Rui Ramos
Esta é a ocasião de restituir verdade ao
debate político, e de admitir que, ao contrário do que disse a atual maioria,
não há escolhas sem custos e sem riscos. As "cativações" tiveram um
preço.
Ainda se lembram da primeira
vez que viram o truque? O ilusionista, em palco, aumenta salários e pensões, e
no fim o défice do orçamento é mais pequeno. A plateia governamental e afim
bateu imensas palmas e sorriu muito. Ali estava, contra os malvados “neoliberais”,
a prova de que havia “outro caminho”, que era possível ter sol na eira e chuva
no nabal. A consolidação orçamental sem dor existia.
O país estava naturalmente tão
desejoso de acreditar, que a lenda de que António Costa descobrira os almoços
grátis resistiu a dois debates do orçamento. Em Bruxelas, a Comissão Europeia
também aprovava, pondo termo a qualquer polémica. Foi preciso o incêndio de
Pedrogão Grande, com os seus 64 mortos, mais o roubo de armamento em Tancos e a
sensação de derrocada do Estado, para finalmente termos uma verdadeira
discussão sobre a nova austeridade inaugurada por Costa com o apoio parlamentar
do PCP e do BE. O défice desceu? À custa de quê? Com que preço?
Há quem fale de oportunismo a
propósito destas questões. Não há qualquer oportunismo. É absolutamente
legítimo e relevante perceber como foram compensados os aumentos imediatos de
salários e de pensões decididos pelo governo, e qual o seu impacto no
funcionamento do Estado. Sabemos que houve cortes maciços no investimento e na
aquisição de bens e de serviços, para permitir mais despesa sem agravar o
défice. Chegou-se assim a um dos mais baixos níveis de investimento público dos
últimos 50 anos e às maiores “cativações” de que há registo (quase mil milhões
de euros em 2016). Foi ou não o Estado, nos últimos dois anos, privado de meios
para desempenhar os seus deveres e funções? A dúvida existe. E não fazer a
pergunta, em nome de um falso conceito de pudor político, seria apenas a prova
de que a classe dirigente já se sentiria, como nas autocracias mais fechadas,
acima das interrogações dos cidadãos.
Para o regime, este é um
momento fundamental.

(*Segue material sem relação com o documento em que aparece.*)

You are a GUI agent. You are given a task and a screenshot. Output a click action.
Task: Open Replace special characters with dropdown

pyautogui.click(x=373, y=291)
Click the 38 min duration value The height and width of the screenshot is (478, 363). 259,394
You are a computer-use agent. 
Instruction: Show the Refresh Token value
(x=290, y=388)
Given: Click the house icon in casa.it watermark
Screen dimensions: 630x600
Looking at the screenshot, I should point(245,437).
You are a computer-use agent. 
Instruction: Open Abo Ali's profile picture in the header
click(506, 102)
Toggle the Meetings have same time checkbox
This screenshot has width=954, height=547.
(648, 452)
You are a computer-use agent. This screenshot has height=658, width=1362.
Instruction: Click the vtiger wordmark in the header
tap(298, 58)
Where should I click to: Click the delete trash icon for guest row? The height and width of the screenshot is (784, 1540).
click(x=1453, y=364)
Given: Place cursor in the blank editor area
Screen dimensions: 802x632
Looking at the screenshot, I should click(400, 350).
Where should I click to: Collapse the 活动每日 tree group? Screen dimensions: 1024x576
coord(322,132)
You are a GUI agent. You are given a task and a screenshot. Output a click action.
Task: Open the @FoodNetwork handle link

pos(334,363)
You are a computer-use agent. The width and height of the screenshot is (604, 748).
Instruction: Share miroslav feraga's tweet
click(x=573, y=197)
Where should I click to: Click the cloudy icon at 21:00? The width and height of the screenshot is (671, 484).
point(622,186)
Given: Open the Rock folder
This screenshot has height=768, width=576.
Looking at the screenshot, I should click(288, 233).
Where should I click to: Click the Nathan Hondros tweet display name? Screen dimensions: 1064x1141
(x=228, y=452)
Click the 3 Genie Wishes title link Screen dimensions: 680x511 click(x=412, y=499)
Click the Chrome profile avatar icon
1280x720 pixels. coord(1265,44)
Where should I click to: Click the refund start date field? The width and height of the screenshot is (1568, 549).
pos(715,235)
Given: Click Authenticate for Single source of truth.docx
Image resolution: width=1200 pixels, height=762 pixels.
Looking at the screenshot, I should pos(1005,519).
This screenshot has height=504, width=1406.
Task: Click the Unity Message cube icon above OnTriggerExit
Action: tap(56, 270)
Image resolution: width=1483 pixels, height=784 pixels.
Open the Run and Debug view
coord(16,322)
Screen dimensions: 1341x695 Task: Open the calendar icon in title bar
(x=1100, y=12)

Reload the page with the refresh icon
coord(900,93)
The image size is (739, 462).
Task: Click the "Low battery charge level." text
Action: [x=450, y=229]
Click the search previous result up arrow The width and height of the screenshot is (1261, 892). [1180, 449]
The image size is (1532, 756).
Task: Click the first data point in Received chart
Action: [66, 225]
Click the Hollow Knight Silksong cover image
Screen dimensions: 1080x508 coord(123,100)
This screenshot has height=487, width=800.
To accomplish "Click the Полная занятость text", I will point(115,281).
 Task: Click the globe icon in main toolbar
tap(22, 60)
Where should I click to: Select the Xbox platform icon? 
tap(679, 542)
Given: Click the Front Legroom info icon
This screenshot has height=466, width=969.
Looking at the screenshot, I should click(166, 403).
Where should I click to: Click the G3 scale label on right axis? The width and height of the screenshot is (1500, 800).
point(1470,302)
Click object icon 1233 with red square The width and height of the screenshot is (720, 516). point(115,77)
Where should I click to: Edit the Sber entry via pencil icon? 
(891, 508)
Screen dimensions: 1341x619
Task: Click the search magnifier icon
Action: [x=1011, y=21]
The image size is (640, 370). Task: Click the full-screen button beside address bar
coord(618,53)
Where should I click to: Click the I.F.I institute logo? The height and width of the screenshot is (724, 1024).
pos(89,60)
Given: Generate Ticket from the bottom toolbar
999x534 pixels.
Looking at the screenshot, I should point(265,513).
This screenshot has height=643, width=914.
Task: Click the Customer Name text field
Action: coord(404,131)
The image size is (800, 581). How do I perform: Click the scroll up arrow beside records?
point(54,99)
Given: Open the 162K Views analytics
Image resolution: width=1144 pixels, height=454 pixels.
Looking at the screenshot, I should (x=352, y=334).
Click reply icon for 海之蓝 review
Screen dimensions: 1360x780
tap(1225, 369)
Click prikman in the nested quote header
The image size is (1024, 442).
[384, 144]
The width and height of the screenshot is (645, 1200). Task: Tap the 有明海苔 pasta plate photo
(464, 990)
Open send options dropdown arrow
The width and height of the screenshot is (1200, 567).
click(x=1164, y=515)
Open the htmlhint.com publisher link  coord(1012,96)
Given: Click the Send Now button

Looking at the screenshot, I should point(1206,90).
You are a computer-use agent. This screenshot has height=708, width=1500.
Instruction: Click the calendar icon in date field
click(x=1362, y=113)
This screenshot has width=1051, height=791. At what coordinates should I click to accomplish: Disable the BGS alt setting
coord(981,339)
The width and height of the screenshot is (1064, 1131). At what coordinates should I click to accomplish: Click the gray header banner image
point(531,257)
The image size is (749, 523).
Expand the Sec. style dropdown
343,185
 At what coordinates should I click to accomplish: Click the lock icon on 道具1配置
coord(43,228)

Por um lado, trata-se de atender à desconfiança suscitada
pelo espetáculo degradante do colapso do Estado; por outro lado, é a ocasião de
restituir verdade ao debate político, e de admitir que, ao contrário do que
disse a atual maioria, não há escolhas sem custos e sem riscos. A opção deste
governo e da maioria social-comunista consistiu, na prática, em sacrificar os
serviços públicos aos empregados e demais dependentes do Estado. Os funcionários
foram encarados apenas como consumidores, a quem convinha devolver rendimentos,
e não como trabalhadores, a quem era preciso dotar com os meios necessários
para desempenhar as suas funções.
Os deputados da maioria
fingiram-se muito zangados com a ideia de que o governo se ocupa sobretudo das
suas “clientelas” de potenciais votantes. Pois os funcionários públicos são
“clientes”, perguntavam com a voz a tremer? Não, não são necessariamente
clientes. O governo e os partidos que o apoiam é que os tratam como “clientes”,
com a estratégia cínica de lhes criar um “interesse” egoísta na continuação do
seu poder, através de uma política de privilégio dos funcionários em relação ao
resto da sociedade. O clientelismo está na política, não está em quem a critica.
O BE lamenta agora que o
governo de António Costa tenha “ido além da meta estabelecida para fazer, em
Bruxelas, o número do défice mais baixo da história”. Parece assim que temos
mais um governo que foi “além da troika”, sendo neste caso a troika composta pelo
PS, o PCP e o BE. Enfim, nesta matéria não há milagres, embora haja ilusões.
Algumas ficaram expostas nestas semanas de tragédia, caos e irresponsabilidade.